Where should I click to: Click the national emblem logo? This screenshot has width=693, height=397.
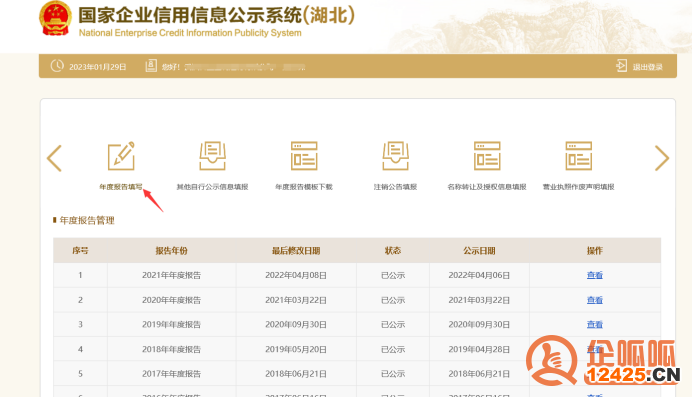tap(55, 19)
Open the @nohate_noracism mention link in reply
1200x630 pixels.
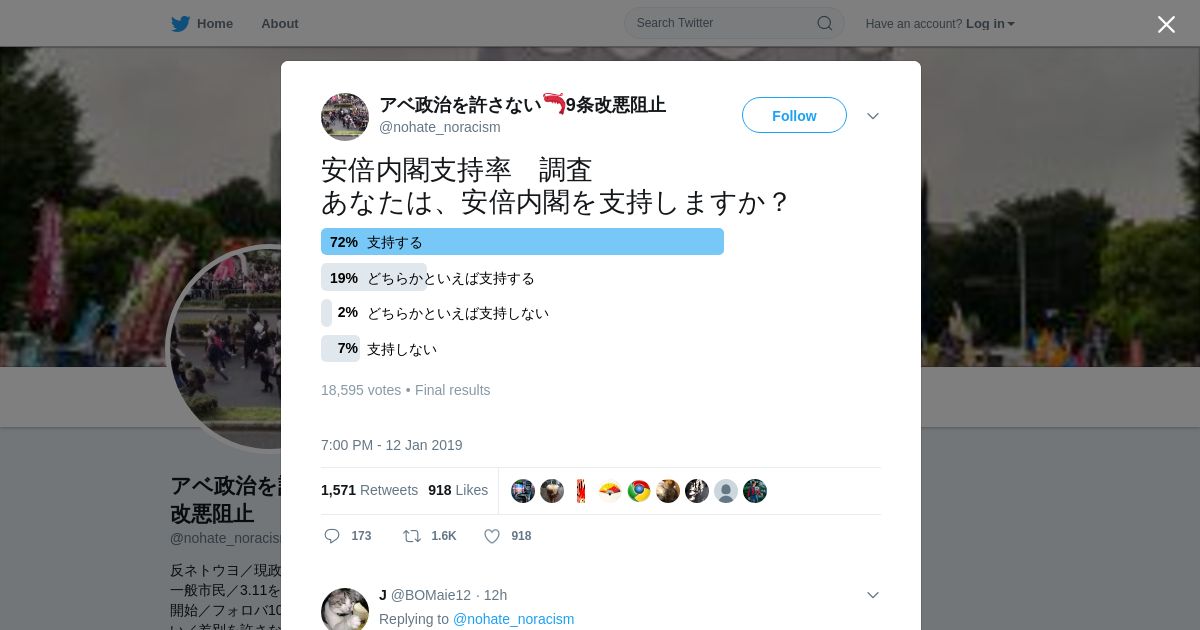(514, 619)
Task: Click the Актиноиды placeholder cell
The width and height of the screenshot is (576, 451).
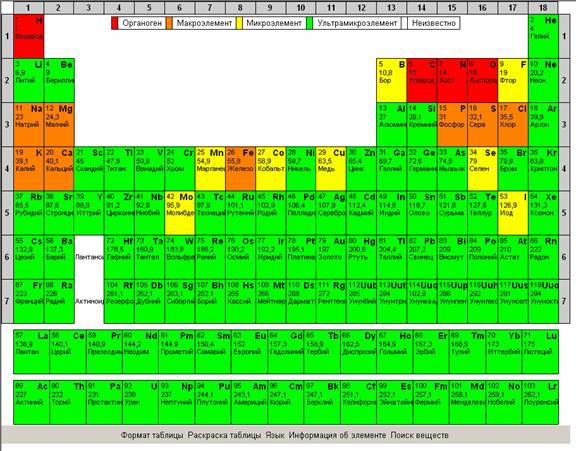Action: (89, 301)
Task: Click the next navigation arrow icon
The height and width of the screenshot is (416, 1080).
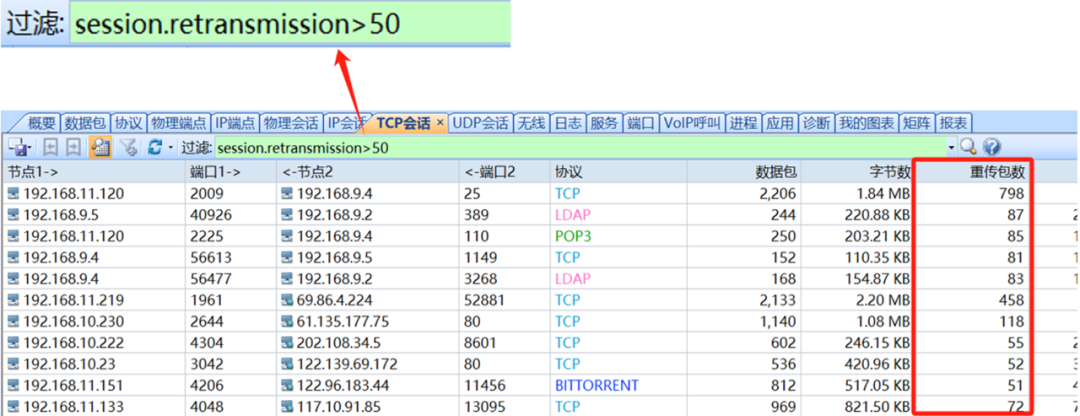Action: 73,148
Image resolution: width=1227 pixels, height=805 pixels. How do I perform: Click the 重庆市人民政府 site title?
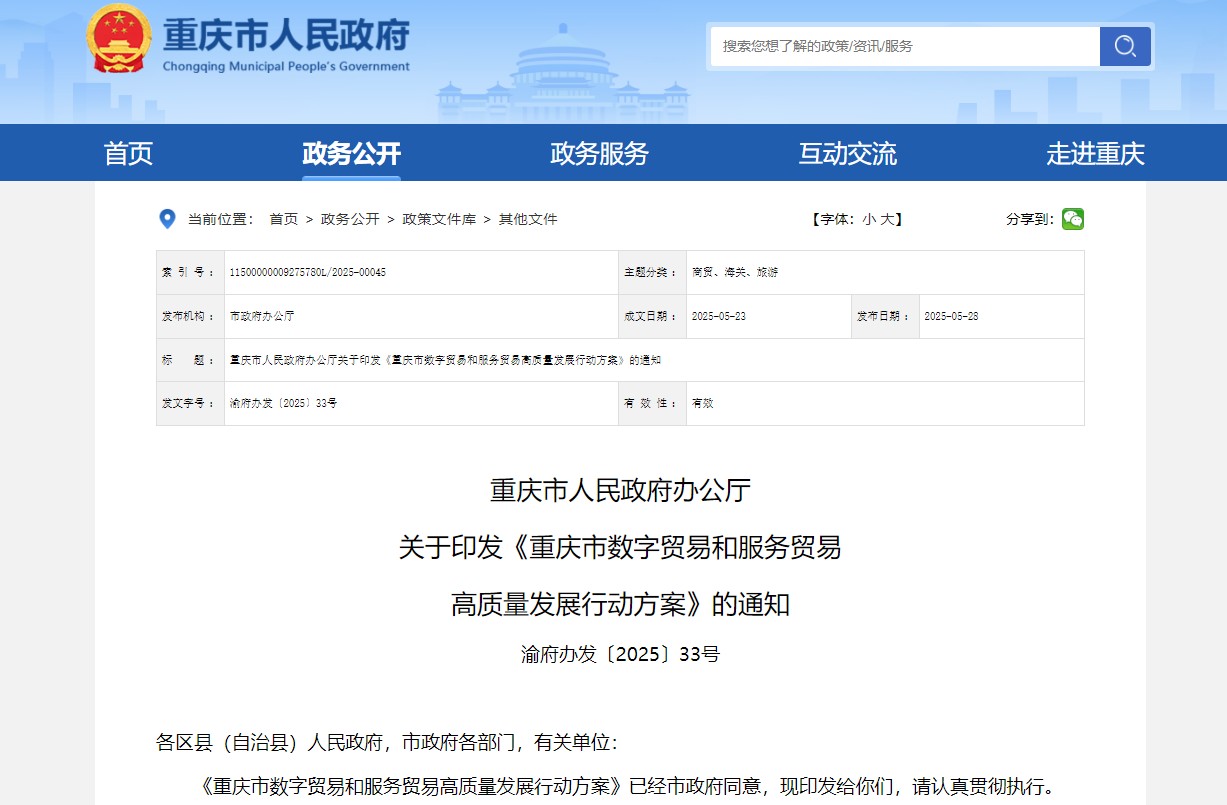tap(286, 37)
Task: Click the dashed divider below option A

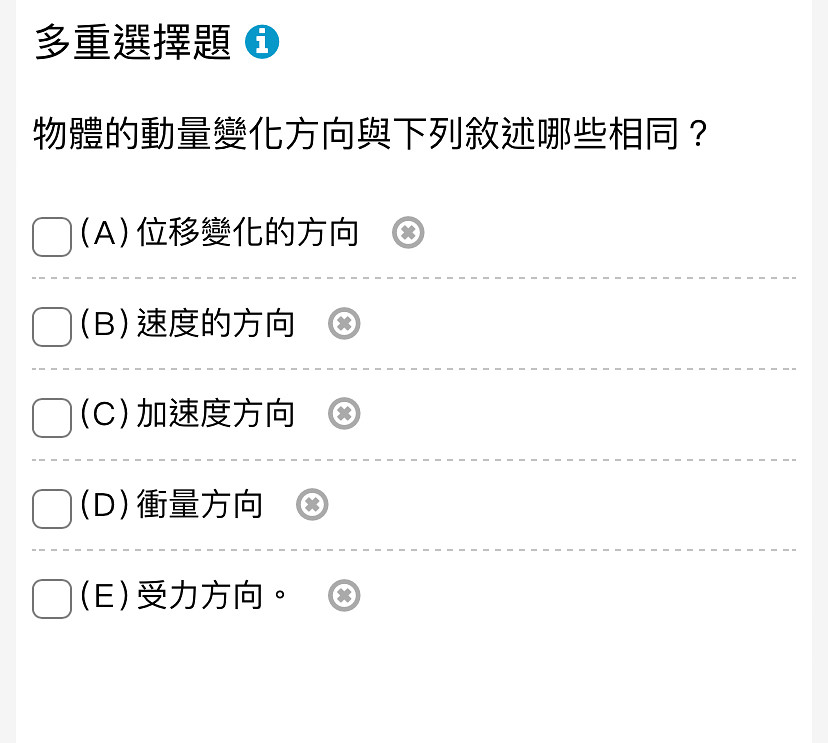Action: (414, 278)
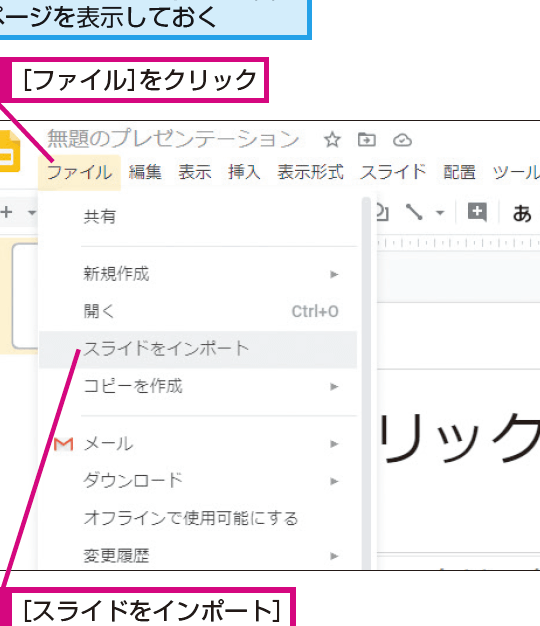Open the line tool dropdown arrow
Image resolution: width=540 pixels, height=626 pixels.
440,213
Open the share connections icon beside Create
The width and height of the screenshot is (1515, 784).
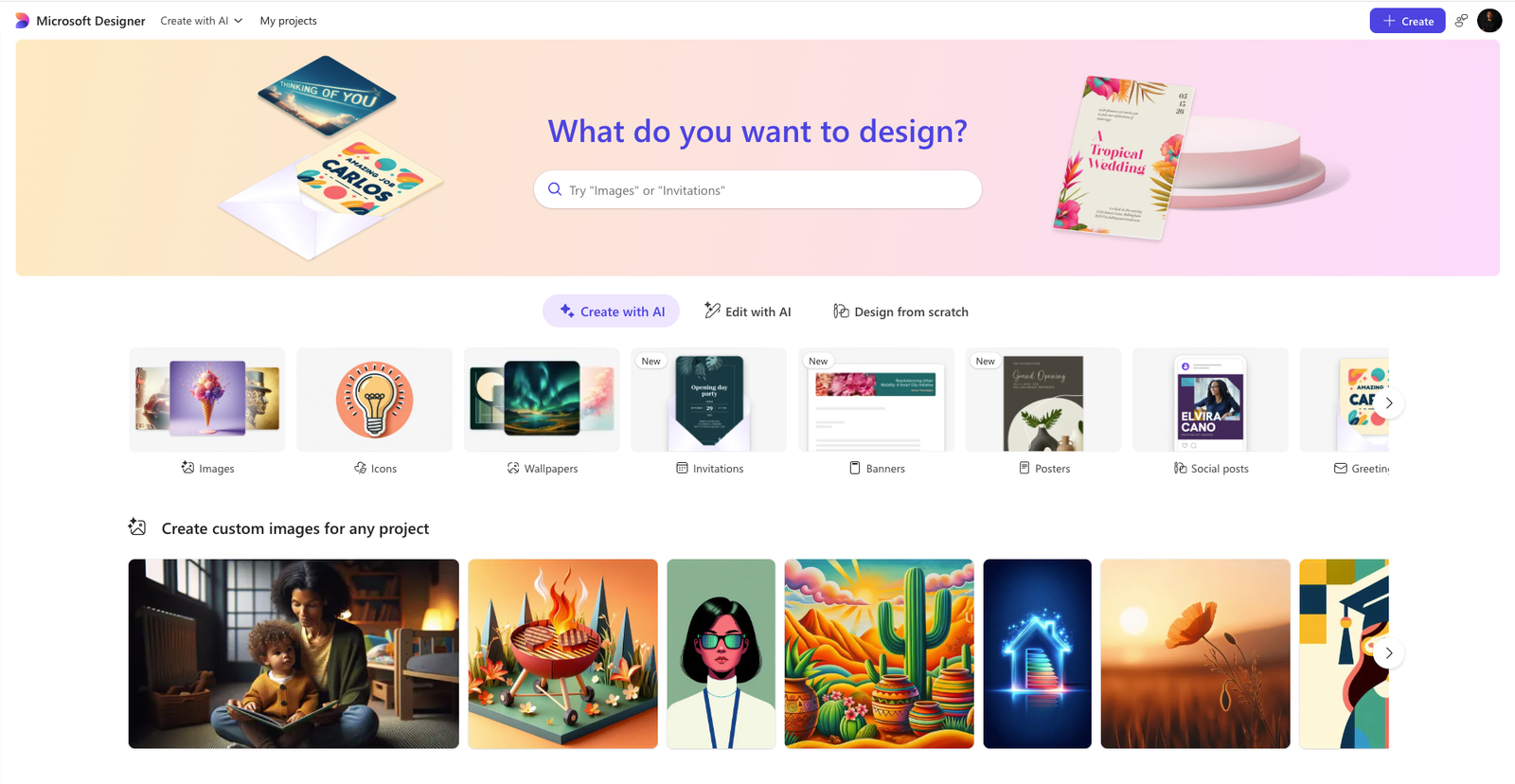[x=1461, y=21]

+++++

• [EXERCISE] Only the records, copied exactly and free of pictures, belong in the answer.

• [SOLUTION TO THE EXERCISE]
Where should I click to: Click the national emblem logo? This screenshot has width=693, height=397.
tap(55, 19)
Open the @nohate_noracism mention link in reply
1200x630 pixels.
(514, 619)
Task: Click the Актиноиды placeholder cell
The width and height of the screenshot is (576, 451).
Action: (89, 301)
Task: Click the next navigation arrow icon
The height and width of the screenshot is (416, 1080).
Action: 73,148
Image resolution: width=1227 pixels, height=805 pixels. How do I perform: Click the 重庆市人民政府 site title?
tap(286, 37)
Task: Click the dashed divider below option A

Action: (414, 278)
Open the line tool dropdown arrow
Image resolution: width=540 pixels, height=626 pixels.
440,213
Open the share connections icon beside Create
The width and height of the screenshot is (1515, 784).
[x=1461, y=21]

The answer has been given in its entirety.